<<<<

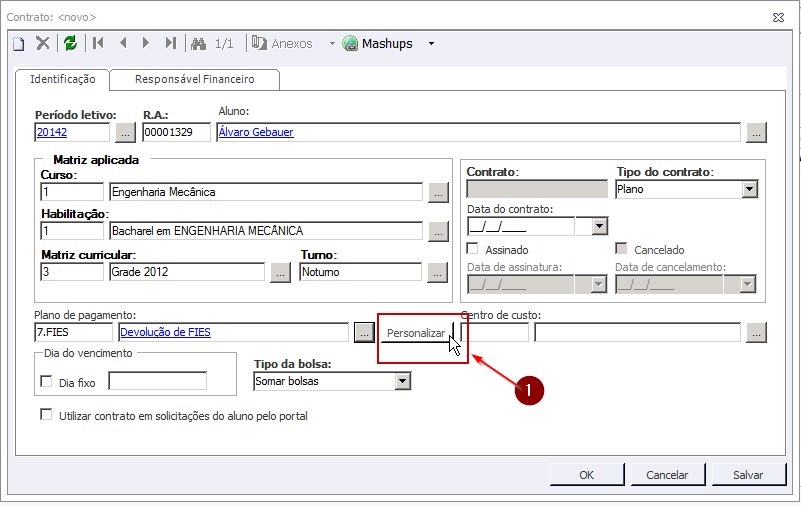Viewport: 801px width, 506px height.
Task: Go to the last record arrow
Action: point(170,43)
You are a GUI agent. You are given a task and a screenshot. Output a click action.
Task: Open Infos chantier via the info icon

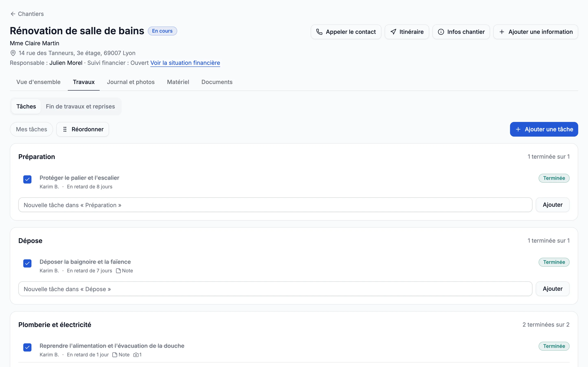441,32
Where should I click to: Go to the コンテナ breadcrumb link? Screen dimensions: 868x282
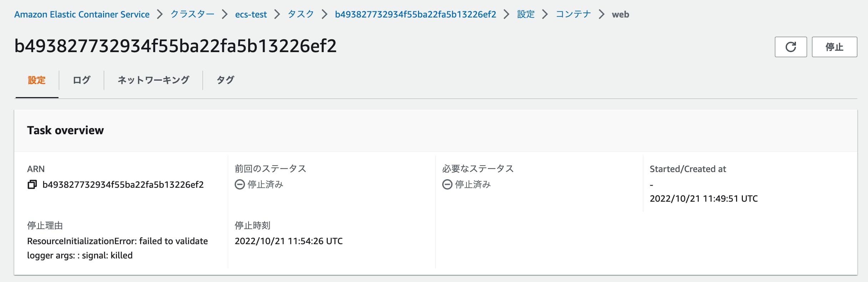click(x=573, y=14)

>>>>

Only the lines from the one containing "Task: Open Infos chantier via the info icon" to the end of the listing belong in the answer, exactly as they stand and with no pictures.

Task: Open Infos chantier via the info icon

441,32
Where should I click to: Go to the コンテナ breadcrumb link? Screen dimensions: 868x282
click(x=573, y=14)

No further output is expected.